Canada’s new relationship with India: The Start(up) of something great

By Sam Brake Guia March 2, 2018

The Canadian prime minister, Justin Trudeau, recently visited India with hopes to spark a new relationship to further entrepreneurial success between the two nations. India, a nation which recently took centre stage at The World Economic Forum in Davos, is rising up as an unstoppable force within the world’s entrepreneurial scene.

This was solidified by its new partnership with Canada, a wealthy nation with a proud startup scene which has been labelled North America’s up-and-coming startup center. The country has also witnessed huge growth with investment in major cities such as Ottawa, the nation’s historical tech capital and home to the L-SPARK SaaS accelerator, Toronto, which houses the nation’s top tech accelerator, DMZ, within Ryerson University, and Montreal, whose Concordia University is home to another accelerator, District 3 Innovation Center.

However, despite the promising future between these two countries, the trip has not been without controversy. This controversy has arisen due to a number of slip ups from the Canadian prime minister, such as the clothes he wore, to the questionable amount of time he spent visiting tourist spots with his family, to the fact that a convicted terrorist was invited to dine with him.

On top of this, potentially his greatest faux pas, Trudeau said Indian companies plan to invest $1 billion in Canada.

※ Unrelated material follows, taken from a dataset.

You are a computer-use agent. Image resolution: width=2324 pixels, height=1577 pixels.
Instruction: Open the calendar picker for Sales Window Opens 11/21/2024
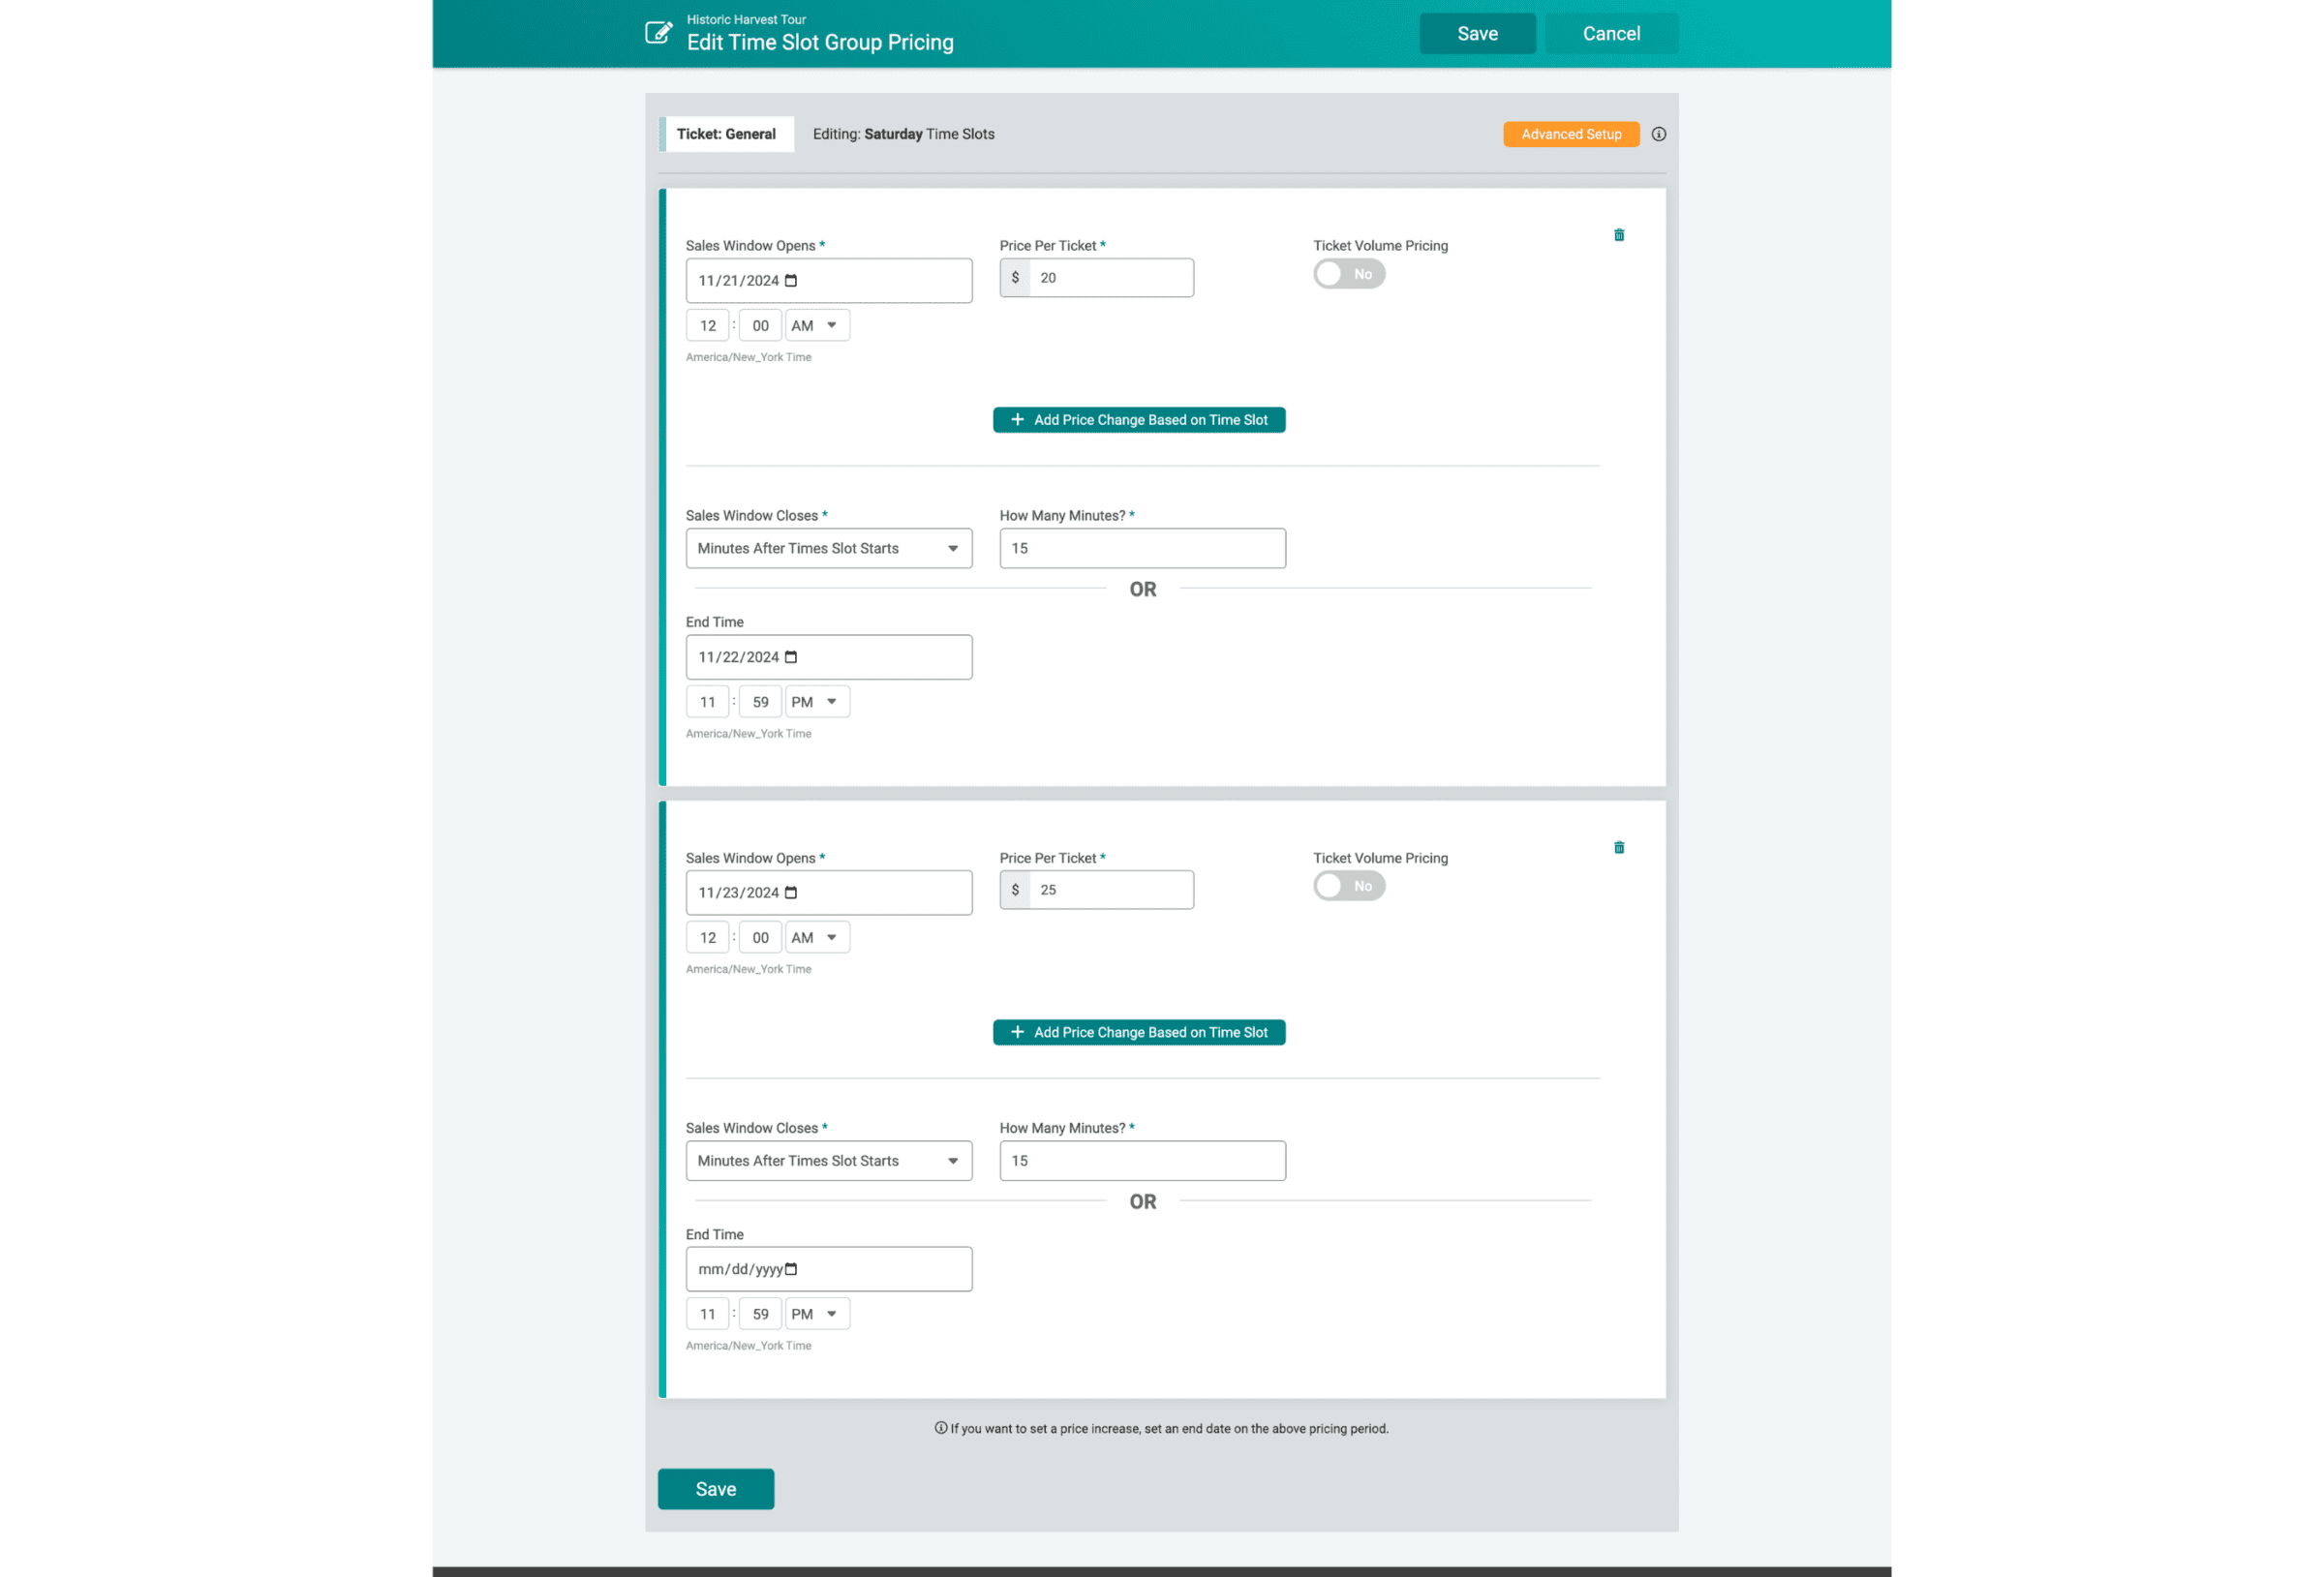tap(791, 280)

This was not correct as they plan to invest only $250 million. Nonetheless, slip ups aside, these two nations have a lot of potential in their future, and teaming up to create a more cooperative ecosystem is likely to have an overall positive impact.

Early signs of this can already be seen between the two countries’ organizations. During the India-Canada Business Meet on the 20th, Ottawa’s Carleton University and All India Council for Technical Education (AICTE) announced an international acceleration program to support 100 women-led student tech startups. A small taste of the potential good the two nations can do when working closer together. The old saying states, “two heads are better than one,” let’s hope it’s the same for these two industrious nations.